The second point is that, then and now, we prefer our leaders to project an image of strength. In his three short years as president, JFK navigated the Cuban Missile Crisis. While there is a time and place to discuss whether he should be credited with preventing the US and the USSR from officially entering into nuclear conflict, the Crisis should be universally regarded as an extremely stressful thing to have to deal with, regardless of the commander-in-chief’s health status. That JFK was juggling both multiple serious illnesses and the possibility of nuclear conflict should speak to his fortitude, not his weakness.
Yet, even after his assassination in 1963, the Kennedy administration took great pains to conceal his health status, and concoct a false image of great health. Is this relevant today? Well, yes. We still expect the same decorum and hold the same stigmas around illness as we did sixty years ago, evidently.

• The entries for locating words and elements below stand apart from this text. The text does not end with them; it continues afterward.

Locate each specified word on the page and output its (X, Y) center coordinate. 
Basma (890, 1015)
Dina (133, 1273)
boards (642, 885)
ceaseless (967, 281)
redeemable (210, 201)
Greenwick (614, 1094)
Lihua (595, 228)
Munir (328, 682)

In October 2020, all eyes were on Walter Reed Medical Center, where then-President Donald J. Trump was being treated for COVID-19: the very disease he was criticized for not doing enough to protect the general American public from. In two famous–and arguably very reckless–publicity stunts, Trump loaded into an SUV and waved to supporters outside Walter Reed, then removed his mask and waved from a White House balcony after his discharge. Although these publicity stunts appeared to show a president who was successfully battling the virus, American medical professionals and laypeople alike speculated a far grimmer reality.
These speculations have turned out to have been true. Trump’s oxygen saturation levels were in the 80s; a healthy person should have o2 between 95-100%. He received supplemental oxygen, and was shown to have lung infiltrates and inflammation. He was dangerously close to requiring a ventilator. Again, while many of us indeed speculated these things to be true–and they were–this was hardly the image that the then-president wanted to project.

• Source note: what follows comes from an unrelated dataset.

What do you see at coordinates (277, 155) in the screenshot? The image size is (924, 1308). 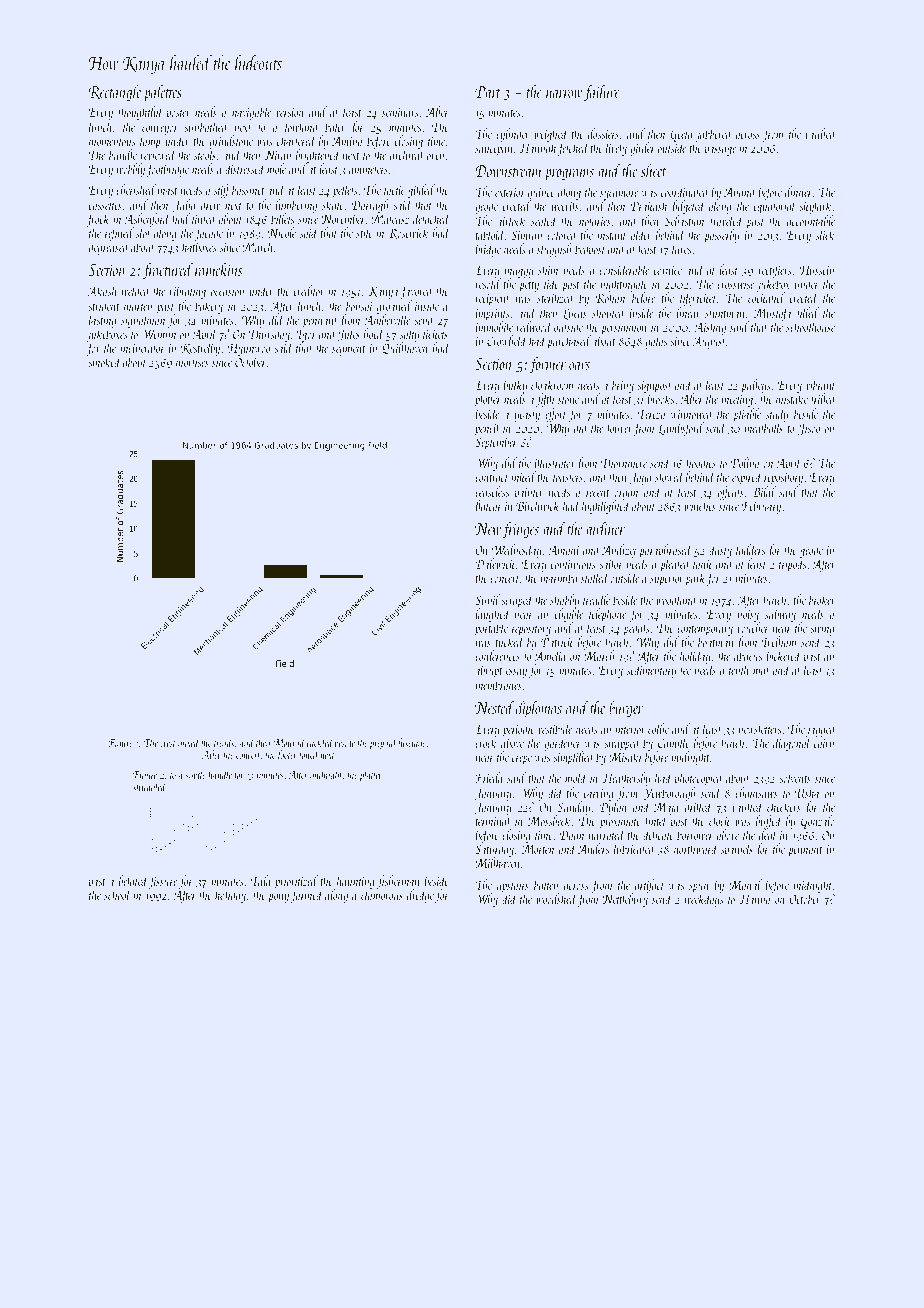 I see `Niran` at bounding box center [277, 155].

Trump had an obvious extra political incentive to project vigor despite his COVID-19 diagnosis. If he could show that COVID-19 was non-serious, that even a man in his 70s could overcome it if he were healthy and strong enough, it would justify his early pushes to keep the economy open, and reject masks and stymie other prevention efforts. “Don’t be afraid of Covid. Don’t let it dominate your life.” These were code words for “See? It’s not so bad! Don’t hold me accountable for doing nothing to prevent hundreds of thousands of us from dying from it, and millions more being sickened”. A month later, at the polls, over 80 million Americans rejected these myths, securing Joe Biden’s presidential victory.
Obviously, JFK did not have this incentive when hiding his disease. But, with both JFK’s chronic illnesses and Trump’s brush with COVID-19, both men wanted to project this very presidential image of strength and vitality, despite being in poor health. Why? There is a clear incentive to keep the American people feeling secure during times of uncertainty and turmoil. During both 1962 and 2020, circumstances felt dire, and perhaps neither JFK nor Trump wanted to fuel that fire by worrying Americans about their health.

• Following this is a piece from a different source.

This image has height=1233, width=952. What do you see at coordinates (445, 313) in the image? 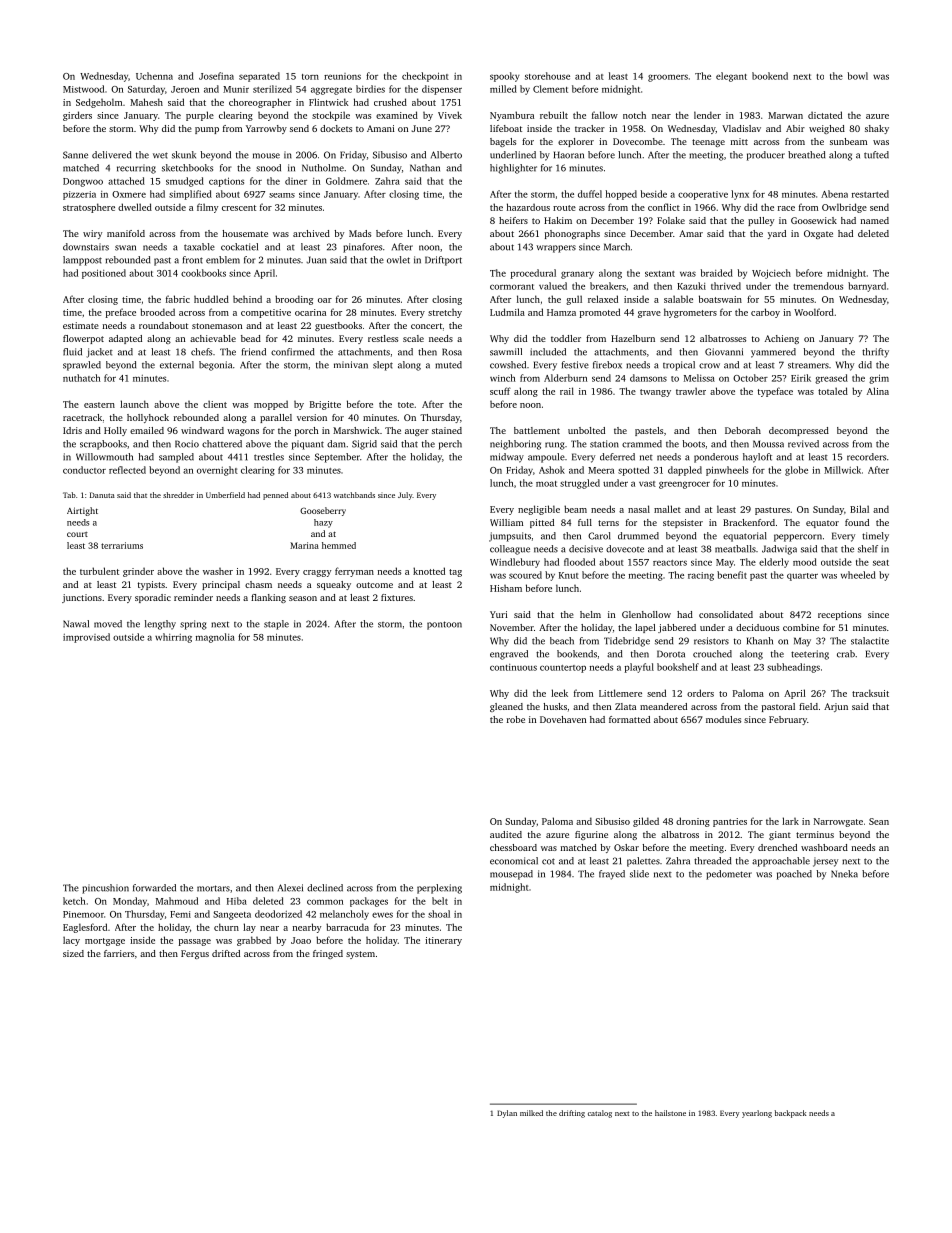
I see `stretchy` at bounding box center [445, 313].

There’s also the very American cultural phenomenon of ignoring symptoms, taking a Tylenol, and coming to work anyway when sick. With some of the worst policies for sick leave amongst the wealthiest nations, the US in neither policy nor practice makes it easy to take a sick day.
Here’s the question I’m going to leave us all with. I want everyone to openly question the origins of “But you don’t look sick” and “You look fine”. By pretending that we are not sick, that we are fine, that we can go to work and get the job done, we allow ourselves to justify the US totally lacking material support for health. Our illnesses are rendered invisible, in order to pretend we don’t actually need things like paid sick leave and universal healthcare. People who need those things are weak, frail, and a liability to our productive capitalist economy.
Are they?
Or, are they the very people leading our nation?